**DATA FOR PROCESSING:**
--
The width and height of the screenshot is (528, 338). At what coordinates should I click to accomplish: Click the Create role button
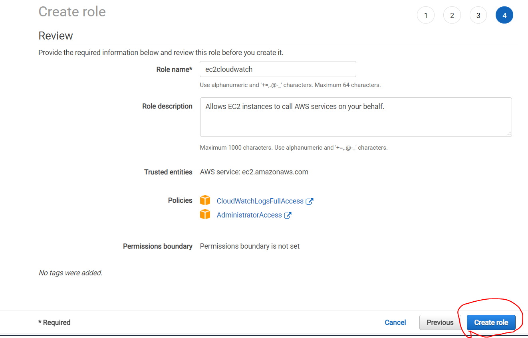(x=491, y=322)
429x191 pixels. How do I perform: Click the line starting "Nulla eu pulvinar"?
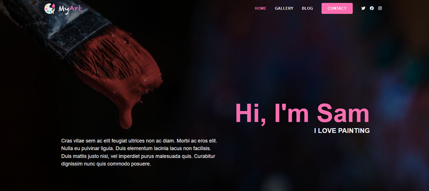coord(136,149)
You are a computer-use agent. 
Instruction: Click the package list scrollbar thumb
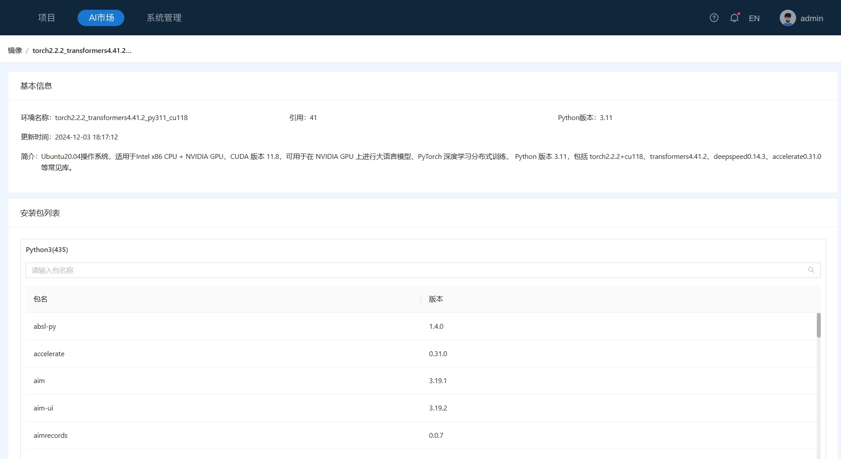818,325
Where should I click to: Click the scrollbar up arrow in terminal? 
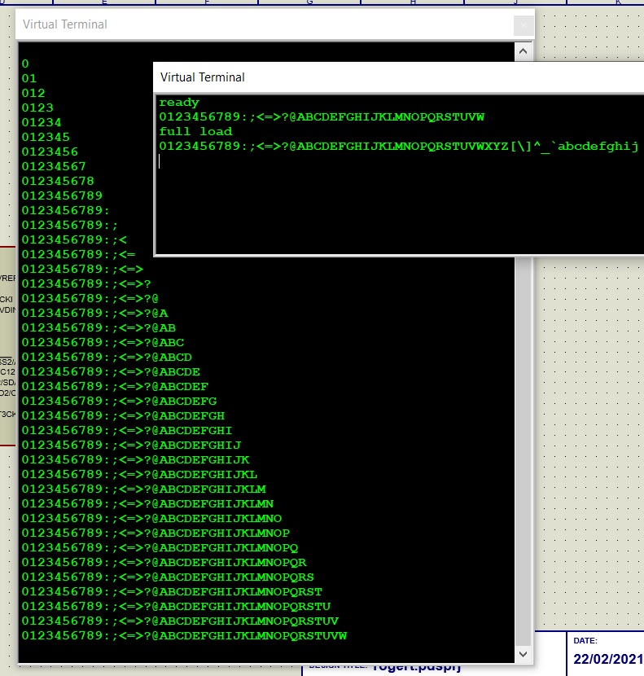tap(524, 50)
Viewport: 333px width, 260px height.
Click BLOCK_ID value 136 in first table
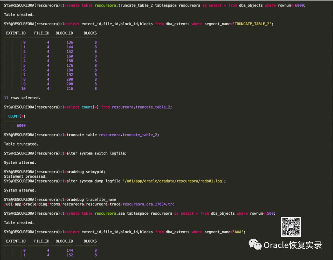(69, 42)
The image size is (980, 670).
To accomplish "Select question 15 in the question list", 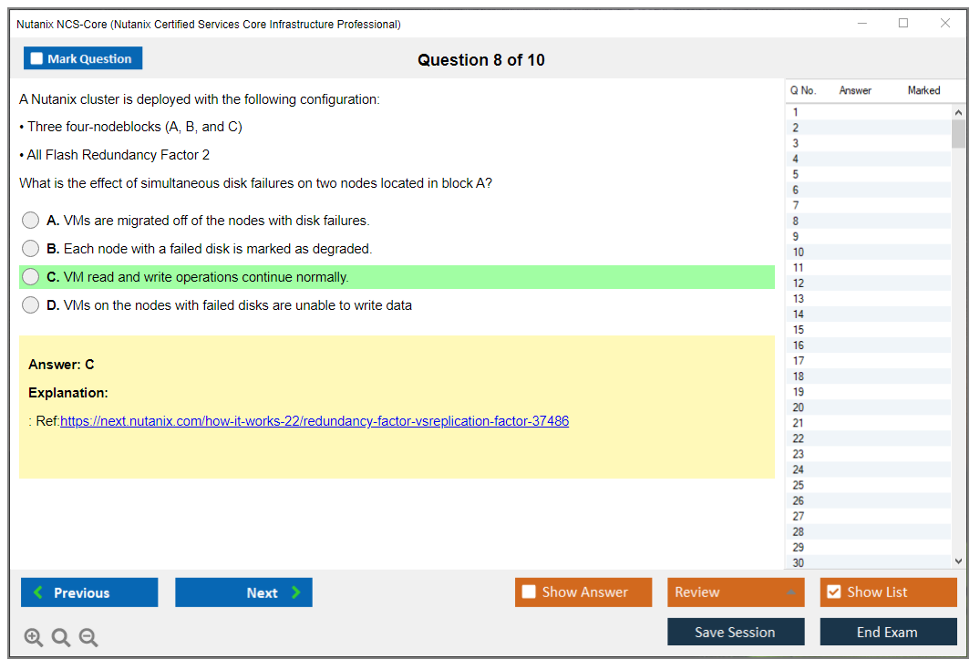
--
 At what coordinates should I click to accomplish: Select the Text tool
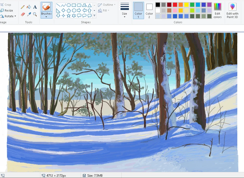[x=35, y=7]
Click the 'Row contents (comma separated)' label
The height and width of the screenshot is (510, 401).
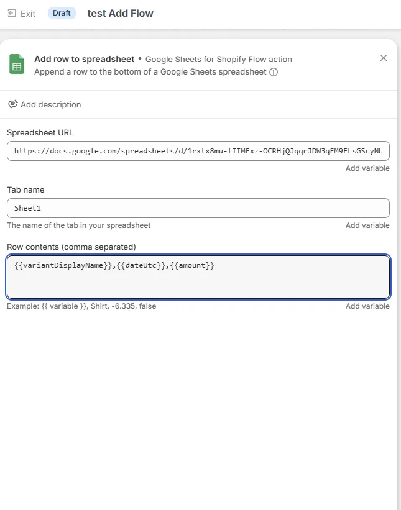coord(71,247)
--
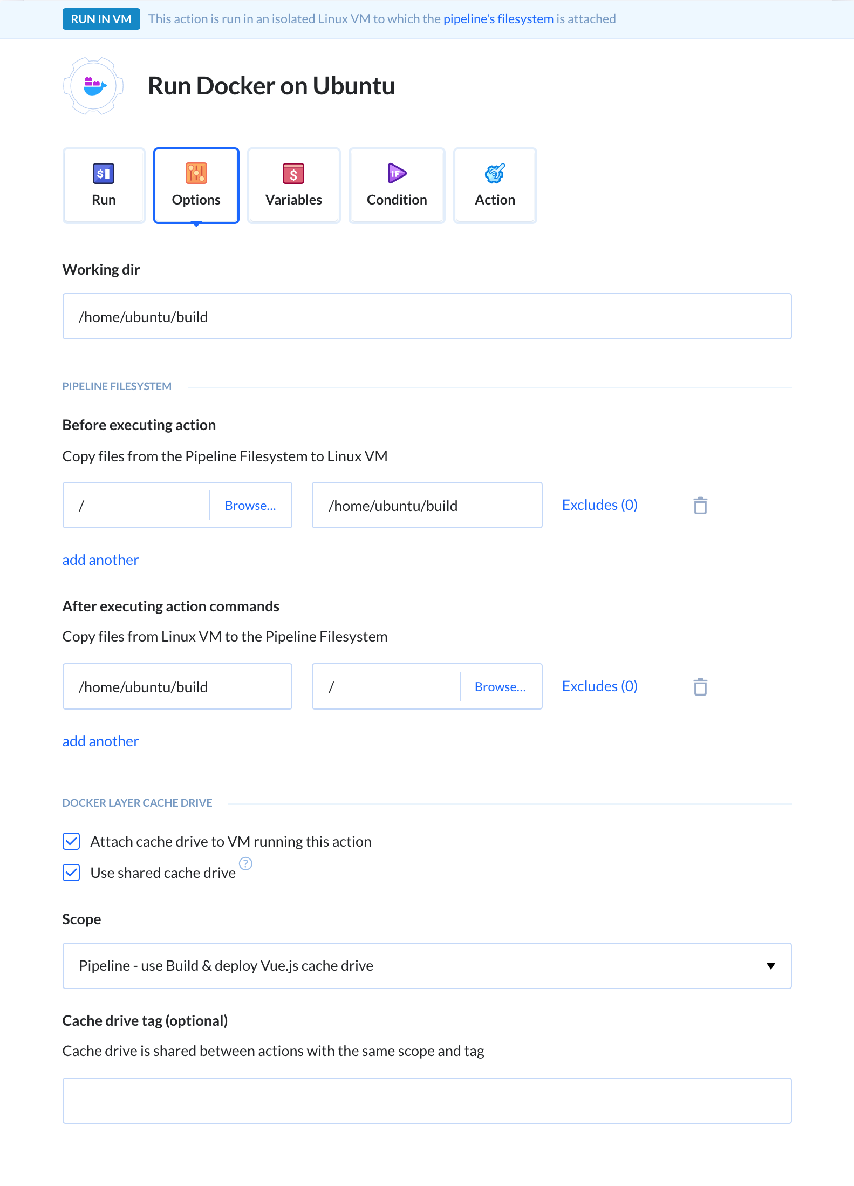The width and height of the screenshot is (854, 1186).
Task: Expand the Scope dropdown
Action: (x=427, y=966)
--
**WORK REQUIRED:**
In the data above, find the line with "The width and height of the screenshot is (528, 338)." and the line with "question 15 in". Please copy exactly those two lines and every line between them, but not the pictures.

**OUTPUT BELOW:**
The width and height of the screenshot is (528, 338). At what coordinates should I click to accomplish: Click the Create role button
(x=491, y=322)
429x191 pixels. How do I perform: Click the line starting "Nulla eu pulvinar"?
coord(136,149)
You are a computer-use agent. 
Instruction: Click the package list scrollbar thumb
818,325
Where should I click to: Click the scrollbar up arrow in terminal? 
tap(524, 50)
Viewport: 333px width, 260px height.
Click BLOCK_ID value 136 in first table
(69, 42)
The image size is (980, 670).
To accomplish "Select question 15 in the question list", 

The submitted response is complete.